## Passage shown

● ● ● ● ●

In [1]:
#
# Technical cell, run it first.
#

%matplotlib inline

import pandas as pd
from Bio import pairwise2
import seaborn
import matplotlib.pyplot as plt
import os

In [20]:
#
# This cell is just for testing purposes, you can safely skip it.
#


# TODO: merge D1 and D2
# Dsegments = {"D1": ("GAAATAGT", 4), 
#              "D2": ("CCTTCCTAC", 4), 
#              "D3": ("ACTGGGGGATACG", 4), 
#              "D2D3": ("CCTTCCTACACTGGGGGATACG", 6)}
filepath = "./data/britain/vdj.10_TRD_full.txt"
df = pd.read_csv(filepath, sep = "\t")
df.head()

● ● ● ● ●

## Recorded information
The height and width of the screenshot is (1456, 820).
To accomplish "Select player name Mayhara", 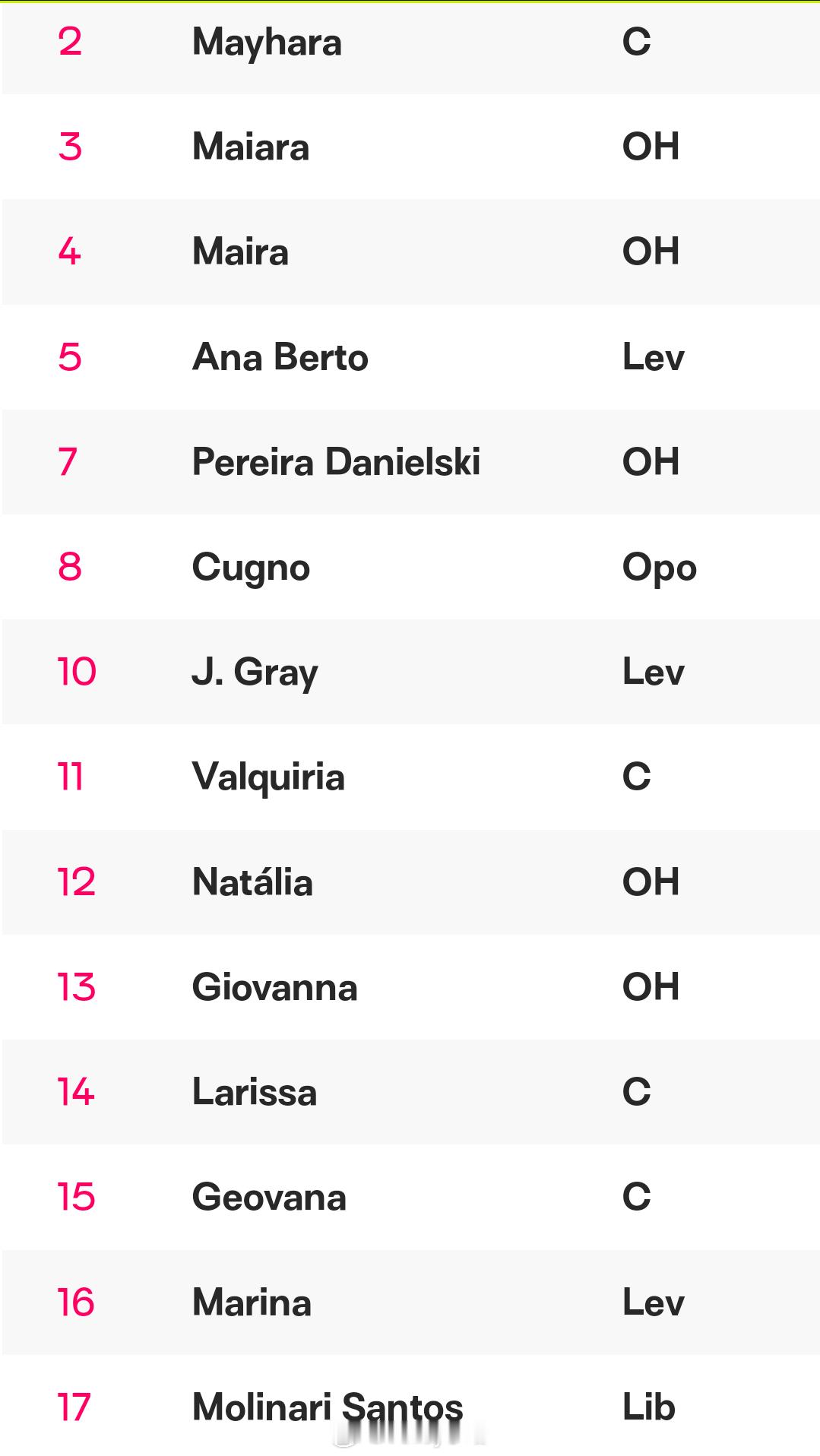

● ● ● ● ●

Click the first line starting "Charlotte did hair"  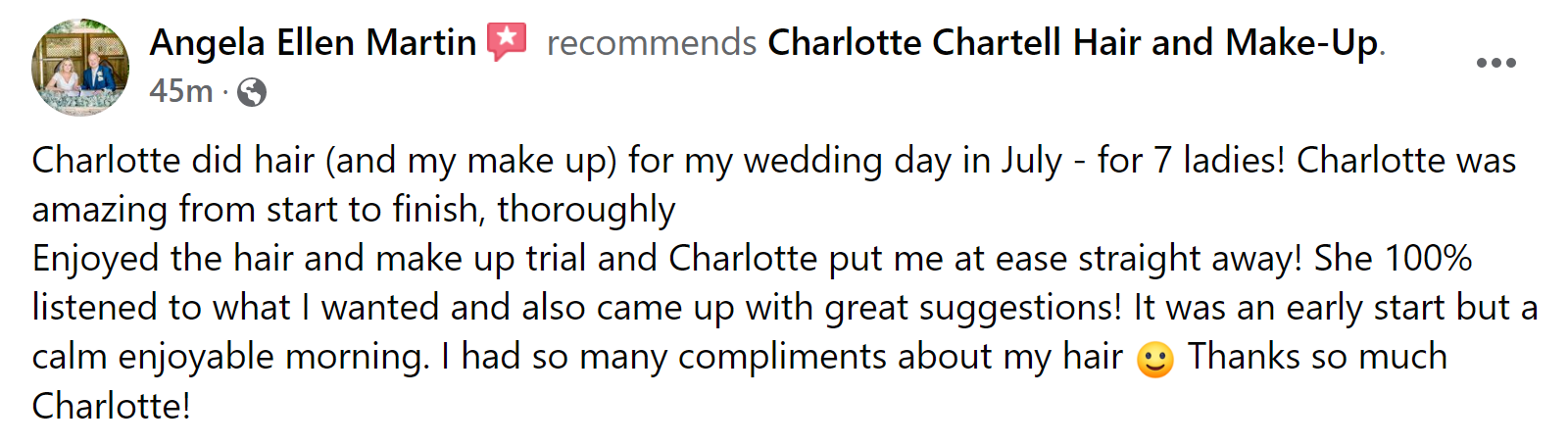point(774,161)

● ● ● ● ●

## Exercise requirements
(1) In the notebook code above, what file path is assigned to filepath?
(2) Extend the notebook code shown above the items, picking up after its final line.

## Answers given
(1) ./data/britain/vdj.10_TRD_full.txt

(2)
Unnamed: 0,#count,freq,cdr3nt,cdr3aa,v,d,j,VEnd,DStart,DEnd,JStart
0,123727,0.486201,TGTGCCTGCCGATTTGGGTACTGGGGGTCCACCGATAAACTCATCTTT,CACRFGYWGSTDKLIF,TRDV2,TRDD3,TRDJ1,7,19,26,29
1,45214,0.177674,TGTGCTCTTGGGGAACGTTCCCTTCCTGCCAAACGATATGGGGTGC...,CALGERSLPAKRYGVLGISLPYTDKLIF,TRDV1,TRDD3,TRDJ1,15,47,53,64
2,23672,0.093022,TGTGCCTCCCTAGGCCTTCCTACGGGGCTGGGGGAAAAACTCATCTTT,CASLGLPTGLGEKLIF,TRDV2,TRDD2,TRDJ1,6,14,22,33
3,19940,0.078357,TGTGCTCTTGGGGAGAGCCCCTGGAGGTCAAACTGTGTATTAAAAA...,CALGESPWRSNCVLKTTHLTAQLFF,TRDV1,.,TRDJ2,13,-1,-1,53
4,18225,0.071617,TGTGCTCTTGGGGAACGGAGAGGGTACTGGGGTCCCACCGATAAAC...,CALGERRGYWGPTDKLIF,TRDV1,TRDD3,TRDJ1,15,25,31,35


In [8]:
#
# Main cell for alignment of D segments to ONLY ONE data frame WITHOUT restrictions. Specify your parameters below.
# To process a bunch of data frames, run this cell once and proceed to the next one.
#

# List of D gene segments in format "Dname": ("D seq", minimal length to align)
Dsegments = {"D1": ("GAAATAGT", 3), 
             "D2": ("CCTTCCTAC", 3), 
             "D3": ("ACTGGGGGATACG", 3), 
             "D2D3": ("CCTTCCTACACTGGGGGATACG", 5)}

# Filepath to the data frame for processing.
filepath = "./data/britain/vdj.10_TRD_full.txt"
filepath = "./data/holland//donor11.raw.cdrblast.txt"
filepath = "/Users/vdn/Projects/gd-project/data/dd35//donor11.raw.cdrblast.txt"

#
# Just run your cell now.
#
#---------------------------


df = pd.read_csv(filepath, sep = "\t")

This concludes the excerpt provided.